Garry Wills Interview Part I

I had the opportunity to sit down and talk to Garry Wills on recent October afternoon to talk religion and politics. The conversation was mainly focused on his new book “Head and Heart: American Christianities,” which manages to be both comprehensive and concise at once, outlining long-term trends and painting mini-portraits of protagonists in the […]

I had the opportunity to sit down and talk to Garry Wills on recent October afternoon to talk religion and politics. The conversation was mainly focused on his new book “Head and Heart: American Christianities,” which manages to be both comprehensive and concise at once, outlining long-term trends and painting mini-portraits of protagonists in the great experiment that is America.

We talked for about 90 minutes, which equals, I think, about 5,000 words, very few of which were pedestrian. A 1,000-word story is available to clients on the wire. But some of the nuggets dropped by the historian were too interesting to let lie. So I’m posting a transcript of the conversation entire here on the blog in five parts. Here’s Part One.

Q: I’ve counted that you’ve written nine books in the last five years. How do you do that?


A: Well, most of these have gestated over many years. Almost everything I’ve written about recently has been an interest for a long time. And some of those books, (like the books translating parts of St. Augustine’s Confessions) are fairly short. It’s not as if I’ve been writing whole big books each time.

Q: But this one (“Head and Heart”) is a big one. What did you set out to accomplish with it?

A: I’ve taught the constitutional subject of church and state for many, many years. All of these things have come in but I’ve never had time to set them all out systematically. I retired from teaching two years ago and I thought that, now that I’m not doing it on a regular basis, I’ll sit down and write the whole thing out.

Q: What did you want people to know about religion and America from your book?

A: I’m amazed that people that people talk about America in terms of the amount of religion. We’ve got a lot of religion in America. We didn’t at the outset but we do now. But that’s not so important, it seems to me, as what kind of religion (we have). And that shifts over the years. Sometimes you have the enlightened religion foremost, sometimes you have the evangelical; one with an emphasis on rational faith, the other with an emphasis on the private experience of the individual’s salvation by Jesus and the need to preach that to others.

So, I tried to trace when and how the relations between these two shifted. There have been many times when religiosity of the evangelical sort is very salient and by accident they all happen at the beginning of the century. Partly I think that is because what leads to fundamentalism, according to Martin Marty’s big study of the subject, is fear of change. And in all three cases at the beginning of all three centuries there was rapid and somewhat disorienting change.


In the 19th century, it was our tremendous expansion westward into uninhabited territory (except for the Native Americans) and this stretching out of ties and traditions, religious and other traditions, so they had to be emphasized more assertively out on the frontier.

In the beginning of the 20th century, it was the disorientations of the Industrial Revolution.
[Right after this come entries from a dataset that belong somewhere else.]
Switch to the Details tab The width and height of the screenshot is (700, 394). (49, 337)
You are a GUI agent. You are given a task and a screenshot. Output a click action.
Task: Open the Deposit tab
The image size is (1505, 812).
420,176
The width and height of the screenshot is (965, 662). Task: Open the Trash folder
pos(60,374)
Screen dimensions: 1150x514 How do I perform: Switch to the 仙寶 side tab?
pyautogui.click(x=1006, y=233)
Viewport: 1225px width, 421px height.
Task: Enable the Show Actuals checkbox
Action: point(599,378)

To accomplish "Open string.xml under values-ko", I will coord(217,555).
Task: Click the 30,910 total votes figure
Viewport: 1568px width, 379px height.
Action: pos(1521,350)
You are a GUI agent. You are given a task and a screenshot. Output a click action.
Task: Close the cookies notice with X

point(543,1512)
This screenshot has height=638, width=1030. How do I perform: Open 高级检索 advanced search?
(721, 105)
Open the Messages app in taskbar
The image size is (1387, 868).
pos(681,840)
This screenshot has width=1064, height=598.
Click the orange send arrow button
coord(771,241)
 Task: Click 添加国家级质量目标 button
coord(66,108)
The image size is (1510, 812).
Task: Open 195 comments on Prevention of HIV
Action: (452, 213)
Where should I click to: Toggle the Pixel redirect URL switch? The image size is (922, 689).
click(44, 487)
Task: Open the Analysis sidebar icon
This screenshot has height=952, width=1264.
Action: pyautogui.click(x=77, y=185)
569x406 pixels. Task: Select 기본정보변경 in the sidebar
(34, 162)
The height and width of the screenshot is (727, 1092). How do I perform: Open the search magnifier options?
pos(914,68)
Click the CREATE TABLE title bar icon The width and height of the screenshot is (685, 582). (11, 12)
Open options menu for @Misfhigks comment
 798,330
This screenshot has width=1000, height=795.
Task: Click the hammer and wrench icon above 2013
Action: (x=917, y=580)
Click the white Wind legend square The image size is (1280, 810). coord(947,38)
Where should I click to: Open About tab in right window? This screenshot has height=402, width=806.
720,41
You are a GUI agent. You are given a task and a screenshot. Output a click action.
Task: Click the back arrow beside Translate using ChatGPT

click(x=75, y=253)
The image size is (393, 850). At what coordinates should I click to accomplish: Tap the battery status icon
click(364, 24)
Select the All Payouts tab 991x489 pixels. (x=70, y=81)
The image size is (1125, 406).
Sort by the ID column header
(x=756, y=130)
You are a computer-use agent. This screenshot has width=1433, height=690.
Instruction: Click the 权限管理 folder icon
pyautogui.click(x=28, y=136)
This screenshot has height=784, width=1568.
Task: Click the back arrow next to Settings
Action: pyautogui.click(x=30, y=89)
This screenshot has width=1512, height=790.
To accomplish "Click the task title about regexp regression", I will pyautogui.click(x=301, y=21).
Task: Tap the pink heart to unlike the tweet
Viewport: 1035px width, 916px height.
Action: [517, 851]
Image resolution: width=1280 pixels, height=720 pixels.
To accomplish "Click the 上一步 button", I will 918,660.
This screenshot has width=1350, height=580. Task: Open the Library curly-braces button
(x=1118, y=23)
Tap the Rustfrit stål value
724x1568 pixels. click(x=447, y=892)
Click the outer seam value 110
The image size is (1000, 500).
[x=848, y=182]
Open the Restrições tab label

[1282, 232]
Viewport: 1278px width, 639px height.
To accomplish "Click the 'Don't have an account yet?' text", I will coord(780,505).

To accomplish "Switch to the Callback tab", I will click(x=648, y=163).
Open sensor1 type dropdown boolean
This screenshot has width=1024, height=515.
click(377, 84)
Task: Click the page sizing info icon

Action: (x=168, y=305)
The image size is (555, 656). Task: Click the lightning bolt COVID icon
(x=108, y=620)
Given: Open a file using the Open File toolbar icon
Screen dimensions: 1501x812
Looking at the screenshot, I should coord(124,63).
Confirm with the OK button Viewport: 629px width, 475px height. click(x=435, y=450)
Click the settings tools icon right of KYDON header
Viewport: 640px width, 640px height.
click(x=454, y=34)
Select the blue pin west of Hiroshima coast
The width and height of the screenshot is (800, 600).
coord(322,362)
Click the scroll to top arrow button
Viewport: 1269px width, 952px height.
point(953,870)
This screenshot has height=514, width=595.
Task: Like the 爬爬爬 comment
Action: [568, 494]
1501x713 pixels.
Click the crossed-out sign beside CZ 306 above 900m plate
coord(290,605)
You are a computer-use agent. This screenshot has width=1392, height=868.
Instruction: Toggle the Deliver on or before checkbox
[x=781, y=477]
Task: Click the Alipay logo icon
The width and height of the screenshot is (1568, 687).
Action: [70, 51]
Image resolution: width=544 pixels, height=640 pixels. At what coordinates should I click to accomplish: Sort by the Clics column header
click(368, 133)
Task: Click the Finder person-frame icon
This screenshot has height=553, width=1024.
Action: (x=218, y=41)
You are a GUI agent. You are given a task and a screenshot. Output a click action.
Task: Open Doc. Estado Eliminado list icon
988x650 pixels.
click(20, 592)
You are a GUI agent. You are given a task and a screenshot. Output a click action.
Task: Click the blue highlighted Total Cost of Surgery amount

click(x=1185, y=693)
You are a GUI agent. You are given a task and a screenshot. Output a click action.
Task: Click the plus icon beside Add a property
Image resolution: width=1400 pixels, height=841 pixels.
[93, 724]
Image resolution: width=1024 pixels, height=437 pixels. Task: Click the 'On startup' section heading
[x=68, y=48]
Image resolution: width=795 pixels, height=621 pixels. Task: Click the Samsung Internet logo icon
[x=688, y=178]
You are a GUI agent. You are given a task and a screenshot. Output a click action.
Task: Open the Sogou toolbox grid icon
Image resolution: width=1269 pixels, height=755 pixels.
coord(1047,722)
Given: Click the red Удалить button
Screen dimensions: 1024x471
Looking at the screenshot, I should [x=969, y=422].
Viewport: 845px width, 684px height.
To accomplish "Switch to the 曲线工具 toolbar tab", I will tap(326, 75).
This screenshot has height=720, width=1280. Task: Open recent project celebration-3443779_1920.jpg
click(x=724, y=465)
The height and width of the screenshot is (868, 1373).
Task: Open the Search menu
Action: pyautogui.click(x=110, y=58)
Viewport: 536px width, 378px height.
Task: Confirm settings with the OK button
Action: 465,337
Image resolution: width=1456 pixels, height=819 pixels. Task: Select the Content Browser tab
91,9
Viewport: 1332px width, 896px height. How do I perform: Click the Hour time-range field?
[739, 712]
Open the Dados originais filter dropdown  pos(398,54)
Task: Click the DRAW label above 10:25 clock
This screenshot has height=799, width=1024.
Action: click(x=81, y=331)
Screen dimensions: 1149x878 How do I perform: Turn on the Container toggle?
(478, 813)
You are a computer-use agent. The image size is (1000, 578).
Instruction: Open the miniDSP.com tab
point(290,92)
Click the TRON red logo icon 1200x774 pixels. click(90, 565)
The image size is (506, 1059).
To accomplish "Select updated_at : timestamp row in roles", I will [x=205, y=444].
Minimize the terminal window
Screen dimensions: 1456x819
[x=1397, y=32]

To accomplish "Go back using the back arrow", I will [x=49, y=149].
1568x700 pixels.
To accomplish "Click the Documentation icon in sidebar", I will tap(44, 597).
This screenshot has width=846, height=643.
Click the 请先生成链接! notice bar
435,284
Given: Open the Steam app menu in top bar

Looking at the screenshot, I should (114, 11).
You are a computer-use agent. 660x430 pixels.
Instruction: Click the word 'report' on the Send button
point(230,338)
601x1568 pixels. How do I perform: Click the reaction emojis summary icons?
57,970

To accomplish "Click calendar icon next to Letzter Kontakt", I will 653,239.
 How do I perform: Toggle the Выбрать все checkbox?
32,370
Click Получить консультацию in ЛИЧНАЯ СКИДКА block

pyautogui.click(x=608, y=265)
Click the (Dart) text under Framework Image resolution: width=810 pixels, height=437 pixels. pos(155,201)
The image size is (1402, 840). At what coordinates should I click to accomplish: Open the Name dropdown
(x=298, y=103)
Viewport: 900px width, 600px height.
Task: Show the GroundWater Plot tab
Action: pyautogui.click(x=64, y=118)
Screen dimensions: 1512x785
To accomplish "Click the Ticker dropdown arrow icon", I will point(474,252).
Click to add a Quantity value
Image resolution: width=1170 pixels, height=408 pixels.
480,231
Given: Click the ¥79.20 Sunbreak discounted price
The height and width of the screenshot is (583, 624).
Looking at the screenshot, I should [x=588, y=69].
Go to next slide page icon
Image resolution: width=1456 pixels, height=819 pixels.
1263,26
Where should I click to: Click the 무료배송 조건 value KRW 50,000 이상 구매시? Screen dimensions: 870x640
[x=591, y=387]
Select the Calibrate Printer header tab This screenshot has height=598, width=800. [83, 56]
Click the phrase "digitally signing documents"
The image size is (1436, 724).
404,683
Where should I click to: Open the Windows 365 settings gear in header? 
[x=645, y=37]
And at the beginning of the 21st century, it’s the techonological revolution, tremendous changes have come about because of the new inventions, the Internet, the computer, all of those things, which challenge people who are distrustful of science and who love, for example, the revival of opposition to Darwin and science in general. so when people become frightened about their rootedness and feel that other people are trying to take it away from them, you have things like the growth of the homeschooling movement, where they don’t trust teachers. They think that their children will be torn away from them by secularism, by Darwin, by sexual promiscuity, by opposition to school prayer. And the homeschooling movement has led to the creation or strengthening of a whole tier of evangelical colleges: Patrick Henry, Ave Maria, Regent, all of those, and because of the evangelical mindset of the Bush administration, young people from those colleges have gone directly into the regulatory agencies, the congressional staff, they went, as that wonderful book on the Green Zone demonstrates, into the Iraq occupation force. That qualitatively changes the kind of religion we have.